> **What is required**:
Starting at the line that contains "Click the 票房占比 column header", reproduce only the lines through the end of the data, exactly, including both the first and the last; skip the pictures.

> **Data records**:

=== Section Start ===

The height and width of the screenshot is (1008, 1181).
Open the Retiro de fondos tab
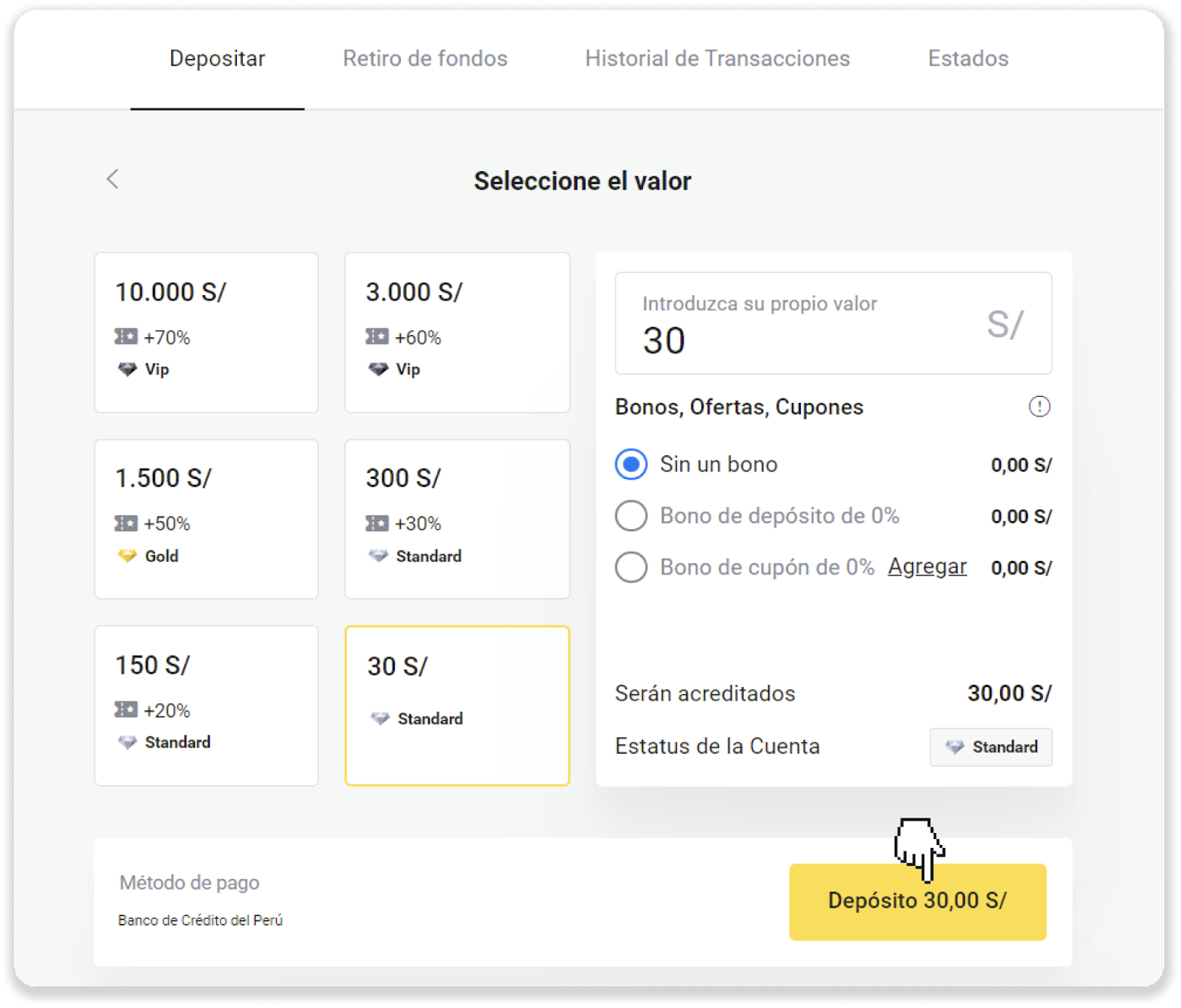pyautogui.click(x=425, y=58)
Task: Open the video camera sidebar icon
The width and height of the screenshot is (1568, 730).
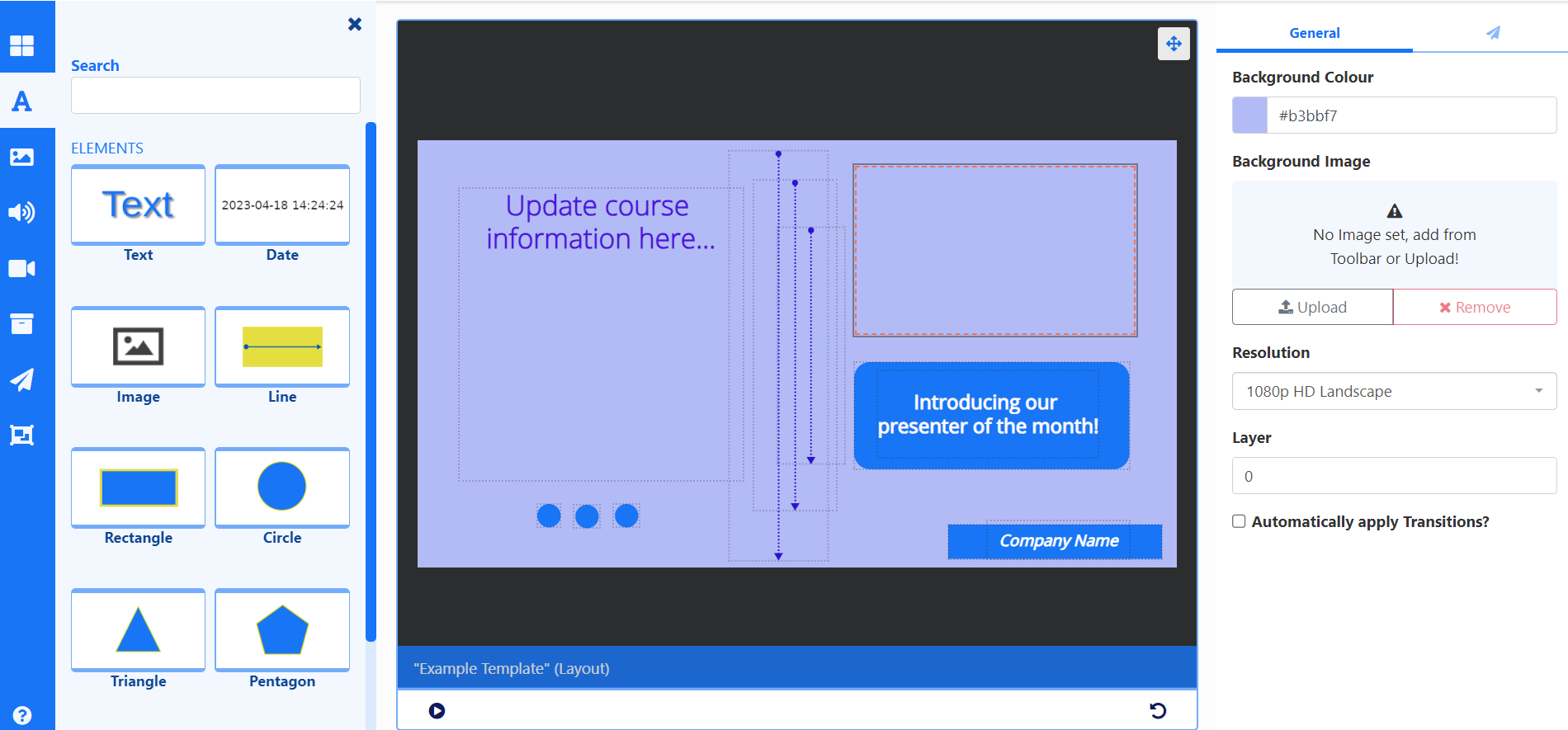Action: (x=21, y=268)
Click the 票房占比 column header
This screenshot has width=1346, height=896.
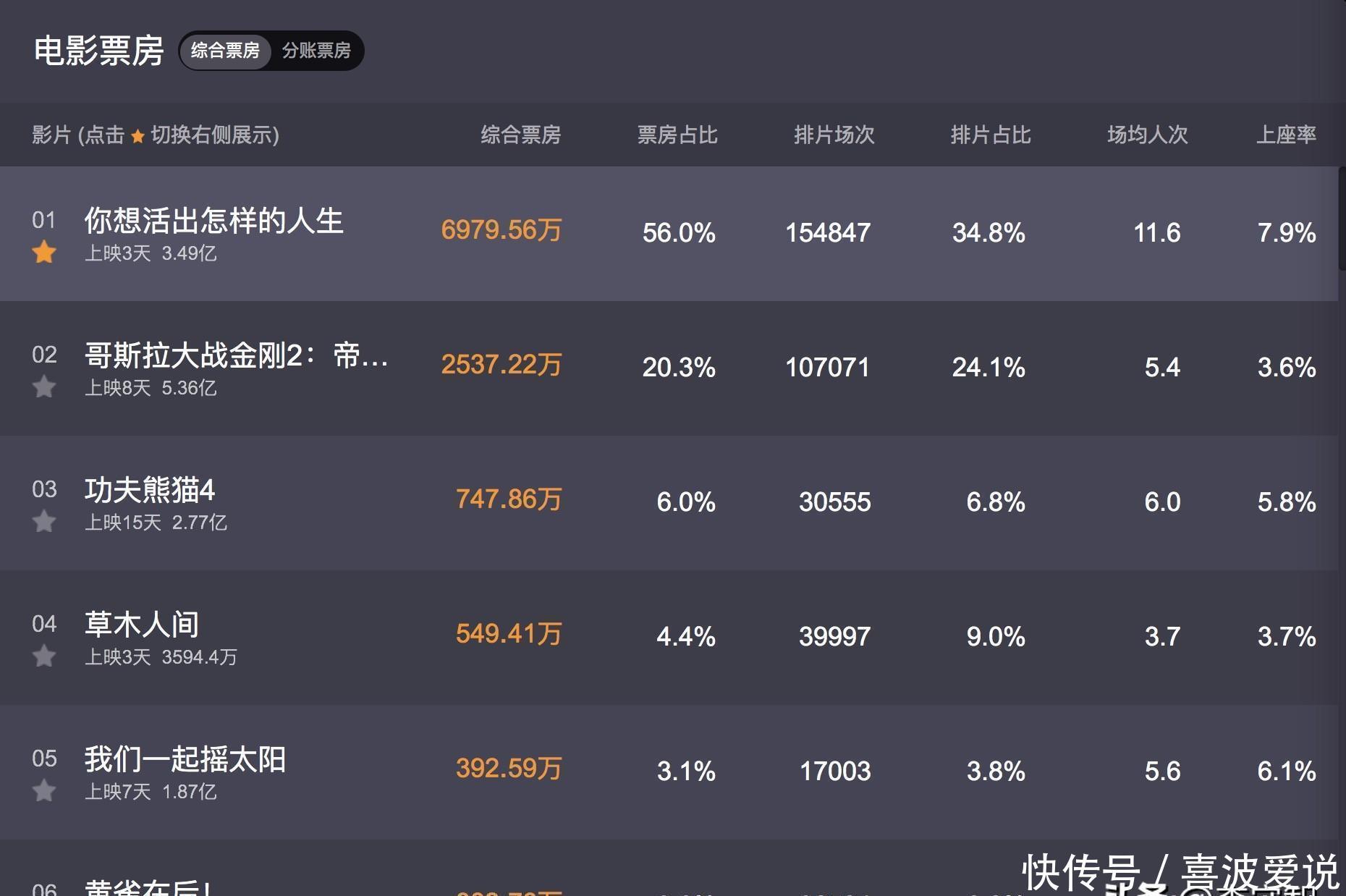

=== Section End ===

> **Task output**:
Click the 票房占比 column header
This screenshot has width=1346, height=896.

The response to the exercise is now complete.